Когда объекты репрезентируются в контексте искусства (а до недавних пор [в искусстве] всегда использовались объекты), они подлежат эстетическому рассмотрению, как и любые объекты внешнего мира; эстетическое же рассмотрение объекта, существующего в сфере искусства, означает, что существование и функционирование в контексте искусства не имеет касательств к эстетическому суждению.

Отношение эстетики к искусству похоже на отношение эстетики к архитектуре, поскольку архитектура обладает весьма специфической функцией и то, насколько «хорош» ее дизайн, в первую очередь определяется тем, как хорошо она выполняет свою функцию. Значит, суждение о том, как архитектура выглядит, соотносится со вкусом: мы действительно можем видеть, как на протяжении истории в различное время – в зависимости от эстетики той или иной конкретной эпохи – хвалили различные образцы архитектуры. Эстетическое мышление заходило так далеко, что образцы архитектуры оказывались вообще не связанными с искусством, но притом – с произведениями искусства как такового (например, египетских пирамид).

● ИСХОДНЫЙ МАТЕРИАЛ:
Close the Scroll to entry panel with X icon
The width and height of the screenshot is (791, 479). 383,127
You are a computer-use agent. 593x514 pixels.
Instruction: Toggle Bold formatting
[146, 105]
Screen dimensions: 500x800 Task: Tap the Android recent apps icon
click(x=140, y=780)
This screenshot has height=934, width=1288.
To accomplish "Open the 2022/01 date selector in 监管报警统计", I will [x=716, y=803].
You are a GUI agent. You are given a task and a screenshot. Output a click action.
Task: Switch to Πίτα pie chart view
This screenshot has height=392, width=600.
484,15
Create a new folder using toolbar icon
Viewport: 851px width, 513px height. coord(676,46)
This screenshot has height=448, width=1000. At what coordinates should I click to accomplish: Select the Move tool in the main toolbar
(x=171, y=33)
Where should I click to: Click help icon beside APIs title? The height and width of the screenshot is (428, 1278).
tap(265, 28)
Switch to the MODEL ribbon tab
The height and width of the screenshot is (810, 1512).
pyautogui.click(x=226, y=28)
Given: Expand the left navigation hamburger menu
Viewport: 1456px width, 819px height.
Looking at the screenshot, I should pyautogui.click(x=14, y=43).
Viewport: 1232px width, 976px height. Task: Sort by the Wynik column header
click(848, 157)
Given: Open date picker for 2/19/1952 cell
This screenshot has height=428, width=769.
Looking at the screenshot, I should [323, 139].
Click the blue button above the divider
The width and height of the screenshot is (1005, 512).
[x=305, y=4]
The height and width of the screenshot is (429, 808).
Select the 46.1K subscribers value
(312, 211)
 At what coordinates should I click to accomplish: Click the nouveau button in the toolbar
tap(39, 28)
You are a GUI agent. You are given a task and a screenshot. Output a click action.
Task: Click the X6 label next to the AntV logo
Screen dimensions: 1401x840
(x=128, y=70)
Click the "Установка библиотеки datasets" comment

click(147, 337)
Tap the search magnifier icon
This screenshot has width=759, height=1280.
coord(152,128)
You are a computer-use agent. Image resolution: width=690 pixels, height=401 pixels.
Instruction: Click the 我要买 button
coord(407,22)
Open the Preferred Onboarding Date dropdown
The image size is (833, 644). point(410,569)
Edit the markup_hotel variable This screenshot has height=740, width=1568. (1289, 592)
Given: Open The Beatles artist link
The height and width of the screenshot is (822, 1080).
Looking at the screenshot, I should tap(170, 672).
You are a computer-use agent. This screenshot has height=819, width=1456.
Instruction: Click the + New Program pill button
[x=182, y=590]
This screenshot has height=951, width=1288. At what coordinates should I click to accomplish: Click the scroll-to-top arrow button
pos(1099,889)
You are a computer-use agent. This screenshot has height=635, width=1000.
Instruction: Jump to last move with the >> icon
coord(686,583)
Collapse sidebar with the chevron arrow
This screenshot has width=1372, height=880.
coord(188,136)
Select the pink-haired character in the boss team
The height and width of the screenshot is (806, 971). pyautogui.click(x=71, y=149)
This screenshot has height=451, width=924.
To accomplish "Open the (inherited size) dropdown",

● ЗАДАНИЕ: Воспроизведите без изменений фрагмент приведенного выше текста об эстетике и искусстве, который открывается словами «Когда объекты репрезентируются» и завершается словами «к эстетическому суждению.».

● ИТОГОВЫЙ РЕЗУЛЬТАТ:
Когда объекты репрезентируются в контексте искусства (а до недавних пор [в искусстве] всегда использовались объекты), они подлежат эстетическому рассмотрению, как и любые объекты внешнего мира; эстетическое же рассмотрение объекта, существующего в сфере искусства, означает, что существование и функционирование в контексте искусства не имеет касательств к эстетическому суждению.